La ONU, mientras, dijo que ha mantenido intensas conversaciones en los últimos días con los rebeldes para tratar de acercar posturas, pero no se ha podido llegar por ahora a un entendimiento.

Dujarric insistió en que el problema radica principalmente en que los hutíes quieren que los expertos de Naciones Unidas reparen el petrolero directamente, algo que la organización considera imposible sin antes llevar a cabo un análisis técnico.

En ese sentido, el portavoz recordó que se está lidiando con un buque averiado con 1,1 millones de barriles de petróleo a bordo, que podría causar un enorme desastre en caso de vertido.

“Lo que querríamos hacer es tener una misión de análisis para ver la situación del casco del barco y la mecánica, y obviamente hacer algunas pequeñas reparaciones para evitar una catástrofe, y luego volver y ver exáctamente lo que hay que hacer para arreglar el problema completamente”, señaló, subrayando que los hutíes están pidiendo otras cosas.

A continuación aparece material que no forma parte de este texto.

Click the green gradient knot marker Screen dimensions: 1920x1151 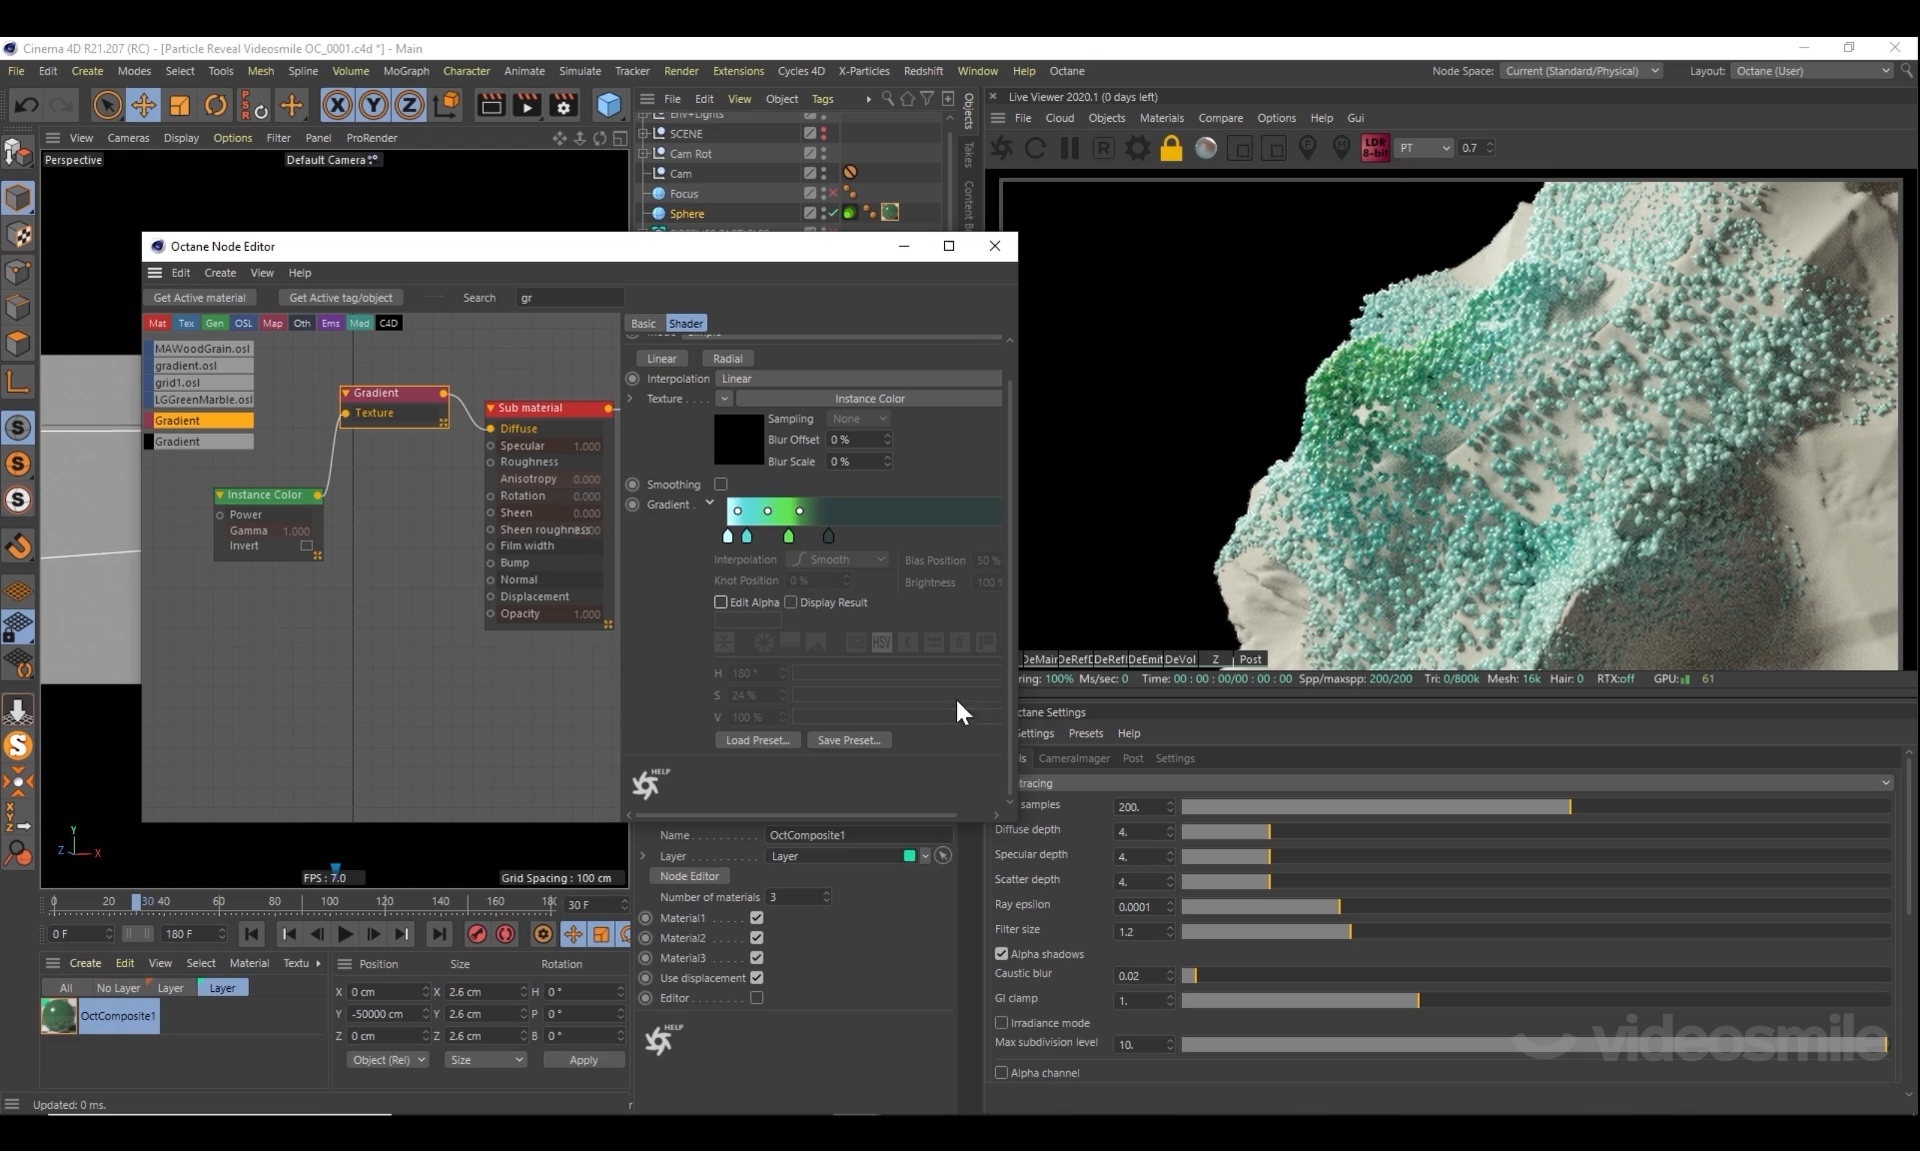pyautogui.click(x=788, y=537)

El Safer, un petrolero construido en Japón en los años setenta y vendido al Gobierno yemení en 1987 para ser usado como buque cisterna anclado en un punto fijo a 7 kilómetros del puerto de Rass Issa en el que almacenar crudo para su exportación, ha sido calificado como una “bomba de relojería” medioambiental.

Desde que estalló la guerra civil en el Yemen en 2015 permanece abandonado y se teme que, sin el mantenimiento adecuado, el petróleo podría transformarse en gas inflamable y estallar o el casco se podría romper y derramar el crudo al mar.